Like most anxiety disorders, OCD appears to respond best to cognitive behavioral therapy, particularly exposure with response prevention. In my opinion, cognitive techniques are most useful for addressing distortions that pertain to the cost of feared consequences. For instance, some patients with OCD have what is known as an inflated sense of responsibility for negative consequences, which means that they may perceive catastrophic events as even worse than others because they are more likely to perceive the terrible event as being their fault. Cognitive techniques like gathering evidence for and against these beliefs can be helpful in reducing these distortions.

In contrast, I find exposure therapy (ERP) to be particularly effective in addressing inflated estimates of a catastrophic event's probability. This is because most OCD patients already know that the event they fear is extremely unlikely, so they typically do not need to address this belief with cognitive techniques. Rather, the patient continues to be bothered by the minute possibility that the feared consequence could occur. Repeatedly experiencing that the terrible event they fear does not occur via exposure helps bring their experience in line with their low estimation of the negative event's probability. Of course, abstaining from compulsions when facing one's fear is critical so that the patient knows the event truly does not occur and didn't just not occur because they prevented it with their compulsions.

Where would you like to see this research go in the future? Do you have any plans for follow-up studies?
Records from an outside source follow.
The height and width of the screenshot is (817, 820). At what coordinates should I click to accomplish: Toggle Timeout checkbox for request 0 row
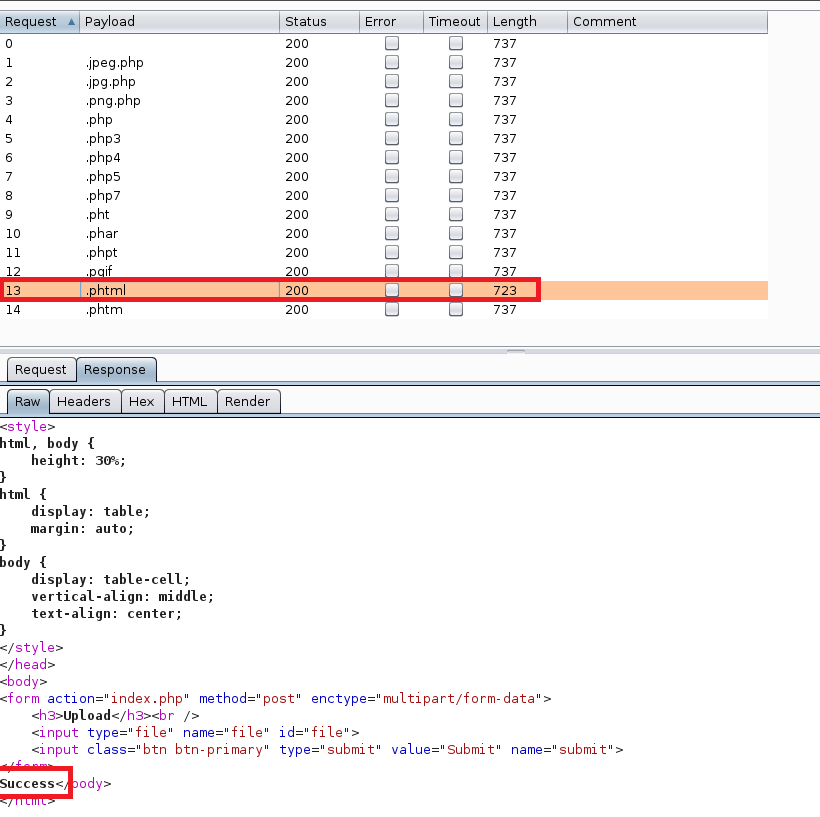tap(456, 43)
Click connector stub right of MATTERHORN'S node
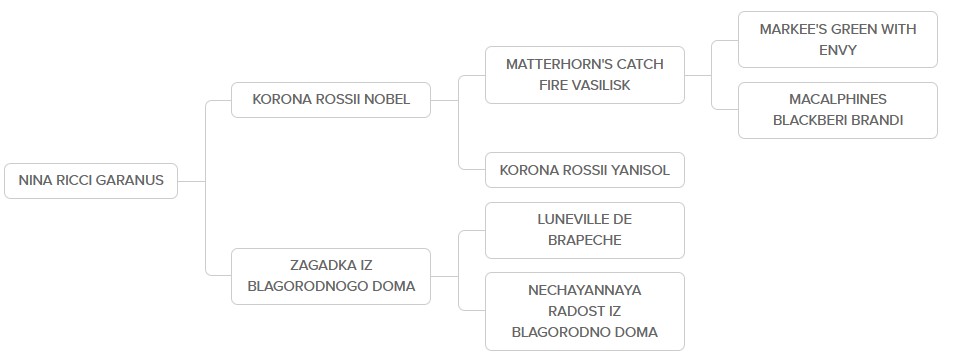 point(698,75)
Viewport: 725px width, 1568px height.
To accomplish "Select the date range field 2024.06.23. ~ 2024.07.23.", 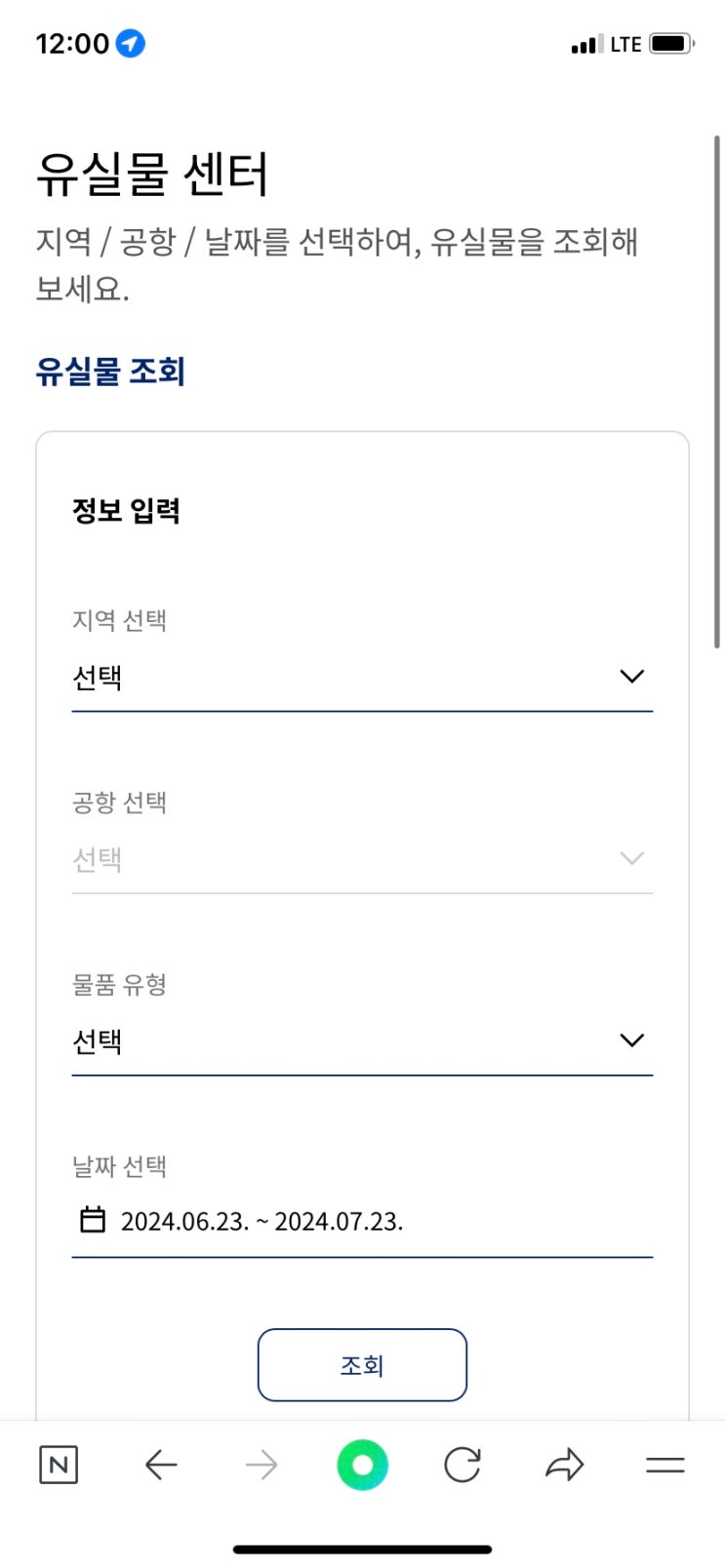I will [262, 1221].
I think the most important next step is to replicate this finding in a sample with more severe and diverse OCD symptoms. For instance, we will need to verify that OCD patients with primarily contamination symptoms, primarily checking symptoms, primarily sexual or religious OCD symptoms, and others, all exhibit similar sensitivity to improbable catastrophes. Later on, I hope to examine whether the sensitivity to improbable catastrophes can predict treatment outcomes or whether it reduces with successful therapy. This step will be key to evaluating whether sensitivity to improbable catastrophes can serve as a useful treatment target in the development of future OCD interventions.